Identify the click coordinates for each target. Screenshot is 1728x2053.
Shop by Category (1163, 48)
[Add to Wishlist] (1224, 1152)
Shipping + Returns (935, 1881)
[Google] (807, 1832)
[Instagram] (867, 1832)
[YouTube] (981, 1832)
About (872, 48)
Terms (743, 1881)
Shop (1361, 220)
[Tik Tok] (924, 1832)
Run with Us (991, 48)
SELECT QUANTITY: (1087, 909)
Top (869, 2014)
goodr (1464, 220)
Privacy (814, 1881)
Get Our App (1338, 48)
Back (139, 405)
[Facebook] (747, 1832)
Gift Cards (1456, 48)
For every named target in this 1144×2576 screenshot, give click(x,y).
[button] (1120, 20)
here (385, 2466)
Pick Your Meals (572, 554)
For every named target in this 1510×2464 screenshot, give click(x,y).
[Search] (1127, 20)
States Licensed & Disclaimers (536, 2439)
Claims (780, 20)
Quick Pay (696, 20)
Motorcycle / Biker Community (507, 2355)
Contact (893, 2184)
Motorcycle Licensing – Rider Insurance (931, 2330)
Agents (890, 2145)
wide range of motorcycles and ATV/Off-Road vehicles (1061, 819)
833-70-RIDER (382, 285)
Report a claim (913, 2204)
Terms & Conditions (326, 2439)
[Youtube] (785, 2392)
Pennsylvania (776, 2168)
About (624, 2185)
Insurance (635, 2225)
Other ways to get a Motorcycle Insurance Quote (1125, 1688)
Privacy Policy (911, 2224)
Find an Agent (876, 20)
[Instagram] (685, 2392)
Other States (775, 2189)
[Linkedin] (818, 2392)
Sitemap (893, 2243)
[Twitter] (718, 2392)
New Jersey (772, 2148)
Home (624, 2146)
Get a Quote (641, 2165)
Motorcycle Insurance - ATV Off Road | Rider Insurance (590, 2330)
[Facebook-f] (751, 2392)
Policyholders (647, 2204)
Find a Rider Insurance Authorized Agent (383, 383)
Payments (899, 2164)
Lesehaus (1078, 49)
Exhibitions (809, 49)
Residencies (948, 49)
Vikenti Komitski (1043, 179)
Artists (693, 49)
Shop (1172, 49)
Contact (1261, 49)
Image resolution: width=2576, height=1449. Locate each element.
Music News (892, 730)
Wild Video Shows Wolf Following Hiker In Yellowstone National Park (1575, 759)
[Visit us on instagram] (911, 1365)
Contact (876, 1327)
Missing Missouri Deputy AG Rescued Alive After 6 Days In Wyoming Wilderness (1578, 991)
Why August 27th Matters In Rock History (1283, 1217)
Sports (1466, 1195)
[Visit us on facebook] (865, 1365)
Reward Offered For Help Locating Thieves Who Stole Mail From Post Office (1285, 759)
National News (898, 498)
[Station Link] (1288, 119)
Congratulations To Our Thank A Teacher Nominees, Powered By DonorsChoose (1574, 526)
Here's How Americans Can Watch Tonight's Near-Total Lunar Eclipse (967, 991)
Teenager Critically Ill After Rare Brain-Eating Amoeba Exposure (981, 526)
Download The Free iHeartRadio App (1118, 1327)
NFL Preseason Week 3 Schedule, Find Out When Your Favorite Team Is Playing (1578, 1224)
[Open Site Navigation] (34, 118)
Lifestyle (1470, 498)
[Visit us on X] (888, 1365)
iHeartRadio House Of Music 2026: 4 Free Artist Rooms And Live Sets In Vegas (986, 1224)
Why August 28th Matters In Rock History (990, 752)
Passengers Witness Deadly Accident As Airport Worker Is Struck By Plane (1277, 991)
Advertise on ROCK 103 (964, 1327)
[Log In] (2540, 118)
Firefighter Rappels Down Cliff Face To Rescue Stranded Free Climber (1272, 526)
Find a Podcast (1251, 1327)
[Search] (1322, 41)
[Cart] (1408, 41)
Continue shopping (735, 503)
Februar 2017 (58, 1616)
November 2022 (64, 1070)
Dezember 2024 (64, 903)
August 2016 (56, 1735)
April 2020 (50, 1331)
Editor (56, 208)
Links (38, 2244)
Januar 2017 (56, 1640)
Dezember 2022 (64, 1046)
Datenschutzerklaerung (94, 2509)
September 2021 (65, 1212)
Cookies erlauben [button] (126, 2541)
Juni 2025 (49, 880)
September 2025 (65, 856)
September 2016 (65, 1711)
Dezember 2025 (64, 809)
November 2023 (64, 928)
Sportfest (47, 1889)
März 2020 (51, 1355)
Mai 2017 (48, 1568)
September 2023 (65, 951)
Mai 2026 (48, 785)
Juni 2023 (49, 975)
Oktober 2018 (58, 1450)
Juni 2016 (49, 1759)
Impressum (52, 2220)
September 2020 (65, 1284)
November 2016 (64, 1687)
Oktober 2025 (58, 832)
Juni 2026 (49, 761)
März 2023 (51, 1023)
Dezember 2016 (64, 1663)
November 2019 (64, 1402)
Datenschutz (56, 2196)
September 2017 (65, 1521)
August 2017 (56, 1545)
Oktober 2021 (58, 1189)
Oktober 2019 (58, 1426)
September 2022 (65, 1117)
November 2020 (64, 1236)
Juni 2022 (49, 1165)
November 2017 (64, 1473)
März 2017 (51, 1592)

▸ YOUR ASSIGNMENT
Give back, word for word, only the lines from the one containing "September 2023 (65, 951)" through the closing line of the entries.

▸ WORKED SOLUTION
September 2023 (65, 951)
Mai 2026 (48, 785)
Juni 2023 (49, 975)
Oktober 2018 (58, 1450)
Juni 2016 (49, 1759)
Impressum (52, 2220)
September 2020 (65, 1284)
November 2016 (64, 1687)
Oktober 2025 (58, 832)
Juni 2026 (49, 761)
März 2023 (51, 1023)
Dezember 2016 (64, 1663)
November 2019 (64, 1402)
Datenschutz (56, 2196)
September 2017 (65, 1521)
August 2017 (56, 1545)
Oktober 2021 (58, 1189)
Oktober 2019 (58, 1426)
September 2022 (65, 1117)
November 2020 (64, 1236)
Juni 2022 (49, 1165)
November 2017 (64, 1473)
März 2017 (51, 1592)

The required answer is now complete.